No time to get quotes from Wittgenstein. The library's closed for the weekend and for Monday, since that's a Hawaiian holiday and next week is spring break. No time anyway to scrounge through Wittgenstein looking for good quotes.


Sean: ``You don't know what it's like, always being different, never having anyone you can talk to, always having to pretend to be someone you're not.''

``I know what it's like.''

``No, you think you know, but you're just fucking crazy. Being crazy's easy, being smart is a lot harder.''

``Shhh.... It doesn't matter why you're different, there are always people who will take care of you if you just ask.''


There's still something to be said for telling this in first person, from the perspective of years later. One way or another, have to keep some distance at the end, keep it from degenerating into pure self-pity. It's okay for Sean to get caught up in self-pity, but not okay for the author to.

Besides, I know the tone for first person. The same tone as in my Girls-I-Didn't-Fuck series. The sort of matter-of-fact documentary tone.


In 1974, I was a sophomore at San Francisco State. That was one of the darkest periods of my life. Everything was going out of control for me then and I was getting desperate trying to keep it all together. I hadn't yet figured out that none of it was worth keeping together, because nothing I was trying to do really made any sense for me. I was planning to go into the pre-med program, but I was failing organic chemistry and doing marginally in zoology. And I had no real interest in being a doctor, but I hadn't yet completely realized it. I was trying to take what I thought was a sensible approach to life, and none of it was actually sensible at all.

I had a girlfriend named Leslie whose attitude towards life was in complete conflict with the person I wanted to become. What she wanted was a guy who a surgeon on Park Avenue with a very exclusive clientele and who belonged to all the right country clubs. The only plus about Leslie from my point of view was that she was willing to be my girl friend. But for me at that time, that was a really big plus. There hadn't been many girls in my life who were willing to be involved with me.
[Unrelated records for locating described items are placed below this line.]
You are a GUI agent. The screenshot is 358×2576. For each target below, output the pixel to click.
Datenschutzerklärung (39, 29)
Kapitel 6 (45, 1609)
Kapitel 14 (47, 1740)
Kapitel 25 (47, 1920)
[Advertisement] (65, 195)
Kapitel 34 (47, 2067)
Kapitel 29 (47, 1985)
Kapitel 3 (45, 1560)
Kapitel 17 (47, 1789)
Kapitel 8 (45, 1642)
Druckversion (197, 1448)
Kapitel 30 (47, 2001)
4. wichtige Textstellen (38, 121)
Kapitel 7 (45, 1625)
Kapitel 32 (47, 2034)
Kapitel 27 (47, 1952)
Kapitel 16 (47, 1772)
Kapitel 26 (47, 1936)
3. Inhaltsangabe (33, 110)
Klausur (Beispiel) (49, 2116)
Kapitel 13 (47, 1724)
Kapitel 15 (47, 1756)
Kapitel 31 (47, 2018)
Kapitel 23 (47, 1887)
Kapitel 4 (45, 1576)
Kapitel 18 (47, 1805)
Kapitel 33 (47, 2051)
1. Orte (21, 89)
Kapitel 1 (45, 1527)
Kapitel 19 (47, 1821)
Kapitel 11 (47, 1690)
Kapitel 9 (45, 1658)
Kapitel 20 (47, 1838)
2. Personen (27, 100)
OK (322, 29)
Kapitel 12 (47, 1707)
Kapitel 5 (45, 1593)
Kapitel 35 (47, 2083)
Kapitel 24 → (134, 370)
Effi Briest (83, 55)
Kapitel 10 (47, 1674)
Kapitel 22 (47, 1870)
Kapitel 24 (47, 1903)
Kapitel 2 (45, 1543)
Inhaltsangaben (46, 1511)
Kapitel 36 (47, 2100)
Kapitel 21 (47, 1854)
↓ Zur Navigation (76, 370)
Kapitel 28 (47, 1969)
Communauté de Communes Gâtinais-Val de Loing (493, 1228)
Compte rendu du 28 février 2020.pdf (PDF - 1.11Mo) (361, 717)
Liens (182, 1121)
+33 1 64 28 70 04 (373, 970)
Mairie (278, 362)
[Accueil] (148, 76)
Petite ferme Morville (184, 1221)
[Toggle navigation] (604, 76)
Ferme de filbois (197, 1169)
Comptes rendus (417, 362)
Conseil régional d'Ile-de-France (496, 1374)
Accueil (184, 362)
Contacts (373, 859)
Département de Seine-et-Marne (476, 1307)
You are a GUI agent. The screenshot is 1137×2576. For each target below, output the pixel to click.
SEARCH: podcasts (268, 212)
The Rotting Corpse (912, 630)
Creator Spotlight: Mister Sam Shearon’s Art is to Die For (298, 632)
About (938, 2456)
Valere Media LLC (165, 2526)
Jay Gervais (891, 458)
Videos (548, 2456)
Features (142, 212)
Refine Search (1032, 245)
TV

And we weren't even having sex. Jesus, 1974, it was the height of the Sexual Revolution, at least according to what one read in places like Newsweek, and I was twenty years old and still a fucking virgin.


Okay, let's try and do this in 400 computer lines max. No, that's too short. Make it 600. Maybe even 800. Jesus, almost 10,000 words.

Now the dynamics with Leslie are different now. It's not that she wants to break up with him. She wants to force him into a mold that he'll never fit in. But she's also threatening to give up on him, because he keeps screwing up. And he's desperate to hang on to her, because she's the only girlfriend he's got or is likely to get in the near future. So he's trying to keep her, but also to keep his integrity.

So what's this date tonight? It's something that's important to her.

And he can still be trying to write a letter to her. But it's a letter trying to explain who he is, why she should stop trying to force him to be something that he's not.